▶ Consigne 1
Filtrez les enregistrements ci-dessous et recopiez chaque ligne qui contient le mot « next ».

▶ Extrait du document
========================================================================

La sidération des adultes face à de telles violences enclenche des mécanismes similaires. Plutôt que de faire preuve d’empathie envers les enfants, l’environnement juge, sanctionne, s’effraye, protège en hissant les murs et en renforçant les clivages. Le « harcèlement scolaire », basé sur la violence de l’exclusion et le rejet de l’autre, est finalement un symptôme contemporain chargé d’héritages identitaires complexes, qui héberge et cache en même temps des maux de l’école et de la société, actuels et lointains. En plus de mal-être des enfants, il interroge les rapports entre les générations, mettant en lumière l’échec des figures d’éducation et de transmission, dans les espaces privés, institutionnels et publics.

Particulièrement dans les situations de harcèlement, les enfants règlent souvent tout entre eux… persuadés que les adultes ne peuvent ni les comprendre ni les protéger, et ce même après des mesures de sanction et de protection d’une situation de harcèlement connue.

========================================================================

▶ Matériel présenté
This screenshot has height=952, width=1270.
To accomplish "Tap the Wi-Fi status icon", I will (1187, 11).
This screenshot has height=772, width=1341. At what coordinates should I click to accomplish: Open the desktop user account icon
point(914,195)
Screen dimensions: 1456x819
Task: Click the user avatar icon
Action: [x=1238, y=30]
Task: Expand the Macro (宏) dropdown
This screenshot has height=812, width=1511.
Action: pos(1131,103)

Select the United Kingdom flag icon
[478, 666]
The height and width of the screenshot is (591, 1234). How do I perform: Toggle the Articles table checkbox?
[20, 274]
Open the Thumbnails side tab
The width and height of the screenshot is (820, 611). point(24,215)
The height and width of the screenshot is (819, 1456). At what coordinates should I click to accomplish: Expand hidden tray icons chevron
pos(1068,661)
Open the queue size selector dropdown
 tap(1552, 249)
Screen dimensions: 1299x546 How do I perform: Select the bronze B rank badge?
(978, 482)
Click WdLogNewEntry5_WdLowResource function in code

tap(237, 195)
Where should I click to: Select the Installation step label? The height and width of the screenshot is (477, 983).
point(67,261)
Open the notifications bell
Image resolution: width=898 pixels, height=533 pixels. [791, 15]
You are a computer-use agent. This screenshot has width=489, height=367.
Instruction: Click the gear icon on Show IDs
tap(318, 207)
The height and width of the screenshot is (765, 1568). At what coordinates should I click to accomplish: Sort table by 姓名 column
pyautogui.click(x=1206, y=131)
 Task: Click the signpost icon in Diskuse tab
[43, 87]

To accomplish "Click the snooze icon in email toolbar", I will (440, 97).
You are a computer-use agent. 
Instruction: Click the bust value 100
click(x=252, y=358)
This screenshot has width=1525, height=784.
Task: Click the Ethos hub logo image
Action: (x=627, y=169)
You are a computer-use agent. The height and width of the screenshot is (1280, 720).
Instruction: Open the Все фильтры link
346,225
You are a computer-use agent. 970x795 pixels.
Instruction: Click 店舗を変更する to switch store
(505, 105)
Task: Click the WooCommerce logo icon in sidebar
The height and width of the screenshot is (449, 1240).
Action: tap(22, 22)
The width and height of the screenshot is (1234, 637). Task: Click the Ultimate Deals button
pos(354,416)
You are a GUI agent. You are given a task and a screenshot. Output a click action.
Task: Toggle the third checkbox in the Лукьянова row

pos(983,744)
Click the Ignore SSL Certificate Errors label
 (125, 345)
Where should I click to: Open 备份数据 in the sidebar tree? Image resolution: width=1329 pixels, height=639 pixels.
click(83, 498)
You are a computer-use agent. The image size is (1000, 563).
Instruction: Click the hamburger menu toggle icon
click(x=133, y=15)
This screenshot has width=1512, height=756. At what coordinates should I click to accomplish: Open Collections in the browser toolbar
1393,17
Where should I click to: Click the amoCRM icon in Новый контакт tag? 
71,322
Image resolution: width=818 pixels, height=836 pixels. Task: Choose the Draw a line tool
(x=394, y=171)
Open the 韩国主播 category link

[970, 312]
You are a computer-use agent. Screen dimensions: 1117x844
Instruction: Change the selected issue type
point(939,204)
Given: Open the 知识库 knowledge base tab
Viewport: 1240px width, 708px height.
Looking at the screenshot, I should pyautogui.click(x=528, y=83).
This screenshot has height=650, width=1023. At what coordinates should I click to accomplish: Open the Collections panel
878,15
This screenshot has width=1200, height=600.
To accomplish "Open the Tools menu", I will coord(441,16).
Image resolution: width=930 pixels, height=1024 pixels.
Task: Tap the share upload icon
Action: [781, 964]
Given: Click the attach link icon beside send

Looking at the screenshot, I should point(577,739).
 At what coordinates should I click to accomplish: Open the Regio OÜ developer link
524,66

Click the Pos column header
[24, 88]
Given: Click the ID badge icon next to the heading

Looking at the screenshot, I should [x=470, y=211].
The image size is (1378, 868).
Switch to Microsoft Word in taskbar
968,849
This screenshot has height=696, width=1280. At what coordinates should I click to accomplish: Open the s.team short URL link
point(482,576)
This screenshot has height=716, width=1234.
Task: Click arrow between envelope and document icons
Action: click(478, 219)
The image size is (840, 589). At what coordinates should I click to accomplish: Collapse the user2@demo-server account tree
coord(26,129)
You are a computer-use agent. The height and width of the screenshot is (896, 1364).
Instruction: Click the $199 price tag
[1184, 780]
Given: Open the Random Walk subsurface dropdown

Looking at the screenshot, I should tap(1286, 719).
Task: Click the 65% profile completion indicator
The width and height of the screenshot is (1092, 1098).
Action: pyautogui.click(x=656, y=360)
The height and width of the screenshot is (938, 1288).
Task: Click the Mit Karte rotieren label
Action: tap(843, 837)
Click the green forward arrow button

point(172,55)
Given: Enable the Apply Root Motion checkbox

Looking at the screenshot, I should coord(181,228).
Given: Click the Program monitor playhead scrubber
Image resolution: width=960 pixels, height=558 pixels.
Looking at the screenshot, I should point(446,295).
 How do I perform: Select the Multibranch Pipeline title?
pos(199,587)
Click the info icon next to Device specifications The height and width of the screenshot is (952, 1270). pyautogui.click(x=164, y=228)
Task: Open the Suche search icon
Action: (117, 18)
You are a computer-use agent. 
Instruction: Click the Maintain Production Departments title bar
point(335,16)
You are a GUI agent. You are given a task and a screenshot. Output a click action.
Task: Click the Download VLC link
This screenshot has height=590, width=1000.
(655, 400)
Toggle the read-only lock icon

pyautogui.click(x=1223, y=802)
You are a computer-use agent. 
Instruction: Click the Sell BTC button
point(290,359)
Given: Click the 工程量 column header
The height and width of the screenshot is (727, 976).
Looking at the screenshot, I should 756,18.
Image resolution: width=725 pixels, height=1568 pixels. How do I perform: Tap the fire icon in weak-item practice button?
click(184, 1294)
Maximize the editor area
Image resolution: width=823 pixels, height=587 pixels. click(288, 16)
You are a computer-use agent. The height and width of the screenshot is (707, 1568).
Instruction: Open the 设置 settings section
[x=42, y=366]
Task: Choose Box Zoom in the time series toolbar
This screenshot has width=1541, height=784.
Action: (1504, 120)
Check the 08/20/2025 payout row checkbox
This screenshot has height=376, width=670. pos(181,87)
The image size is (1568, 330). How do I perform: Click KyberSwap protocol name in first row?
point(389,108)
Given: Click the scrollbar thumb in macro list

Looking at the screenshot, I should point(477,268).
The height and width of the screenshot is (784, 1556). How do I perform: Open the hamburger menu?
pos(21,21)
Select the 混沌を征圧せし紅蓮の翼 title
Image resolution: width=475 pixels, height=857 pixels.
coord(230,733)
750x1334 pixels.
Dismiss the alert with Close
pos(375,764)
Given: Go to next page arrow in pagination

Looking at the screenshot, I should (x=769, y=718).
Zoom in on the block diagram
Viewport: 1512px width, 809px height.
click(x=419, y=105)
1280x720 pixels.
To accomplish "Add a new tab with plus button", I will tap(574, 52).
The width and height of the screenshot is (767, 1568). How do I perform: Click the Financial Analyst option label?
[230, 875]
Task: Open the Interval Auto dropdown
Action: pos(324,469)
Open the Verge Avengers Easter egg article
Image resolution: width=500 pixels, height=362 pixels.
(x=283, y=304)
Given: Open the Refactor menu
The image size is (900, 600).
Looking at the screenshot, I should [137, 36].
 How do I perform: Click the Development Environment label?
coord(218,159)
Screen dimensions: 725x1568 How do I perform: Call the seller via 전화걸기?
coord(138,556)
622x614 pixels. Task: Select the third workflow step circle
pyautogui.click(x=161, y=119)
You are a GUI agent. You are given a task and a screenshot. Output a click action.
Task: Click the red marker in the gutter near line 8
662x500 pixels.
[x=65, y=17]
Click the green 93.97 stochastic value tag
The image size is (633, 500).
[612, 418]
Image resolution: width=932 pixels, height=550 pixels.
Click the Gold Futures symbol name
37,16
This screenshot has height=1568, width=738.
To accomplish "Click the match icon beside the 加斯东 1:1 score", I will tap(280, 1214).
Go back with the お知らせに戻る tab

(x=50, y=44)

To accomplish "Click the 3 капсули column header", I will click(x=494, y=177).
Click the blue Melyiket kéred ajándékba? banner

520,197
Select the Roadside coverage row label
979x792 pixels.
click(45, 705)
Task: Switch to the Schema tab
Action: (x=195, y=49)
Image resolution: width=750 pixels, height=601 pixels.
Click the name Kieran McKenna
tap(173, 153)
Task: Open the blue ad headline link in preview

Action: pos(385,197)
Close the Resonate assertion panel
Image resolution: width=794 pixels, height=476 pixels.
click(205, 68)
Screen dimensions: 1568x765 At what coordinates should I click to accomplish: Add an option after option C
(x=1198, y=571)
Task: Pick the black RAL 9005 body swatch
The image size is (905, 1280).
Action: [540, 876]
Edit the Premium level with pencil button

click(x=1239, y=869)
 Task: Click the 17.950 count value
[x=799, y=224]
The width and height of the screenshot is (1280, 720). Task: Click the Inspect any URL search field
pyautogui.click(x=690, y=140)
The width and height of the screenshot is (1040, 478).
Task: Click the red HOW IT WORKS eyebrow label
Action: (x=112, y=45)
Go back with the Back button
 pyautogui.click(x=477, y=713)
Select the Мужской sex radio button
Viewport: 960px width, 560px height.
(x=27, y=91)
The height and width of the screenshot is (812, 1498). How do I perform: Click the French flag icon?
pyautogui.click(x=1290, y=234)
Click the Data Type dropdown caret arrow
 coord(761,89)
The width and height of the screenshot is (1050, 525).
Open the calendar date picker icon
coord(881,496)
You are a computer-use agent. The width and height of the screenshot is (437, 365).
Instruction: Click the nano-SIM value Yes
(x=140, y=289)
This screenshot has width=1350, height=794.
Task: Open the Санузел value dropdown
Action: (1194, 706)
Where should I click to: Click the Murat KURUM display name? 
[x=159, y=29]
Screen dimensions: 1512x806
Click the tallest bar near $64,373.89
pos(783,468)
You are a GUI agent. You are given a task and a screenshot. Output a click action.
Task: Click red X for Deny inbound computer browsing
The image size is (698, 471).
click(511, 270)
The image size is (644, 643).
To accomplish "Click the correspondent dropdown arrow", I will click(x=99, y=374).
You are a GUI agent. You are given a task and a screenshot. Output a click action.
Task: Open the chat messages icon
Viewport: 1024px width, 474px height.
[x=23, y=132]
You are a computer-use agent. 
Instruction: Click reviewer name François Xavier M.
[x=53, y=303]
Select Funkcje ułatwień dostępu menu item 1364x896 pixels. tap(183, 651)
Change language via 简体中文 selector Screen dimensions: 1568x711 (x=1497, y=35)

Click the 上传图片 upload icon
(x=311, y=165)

========================================================================

▶ Consigne 2
D'après l'extrait sur le harcèlement scolaire, sur quoi ce harcèlement est-il basé ?

▶ Résultat 1
Given: Click the ID badge icon next to the heading
Click the info icon next to Device specifications The height and width of the screenshot is (952, 1270). pyautogui.click(x=164, y=228)
Given: Go to next page arrow in pagination

▶ Résultat 2
Sur la violence de l'exclusion et le rejet de l'autre.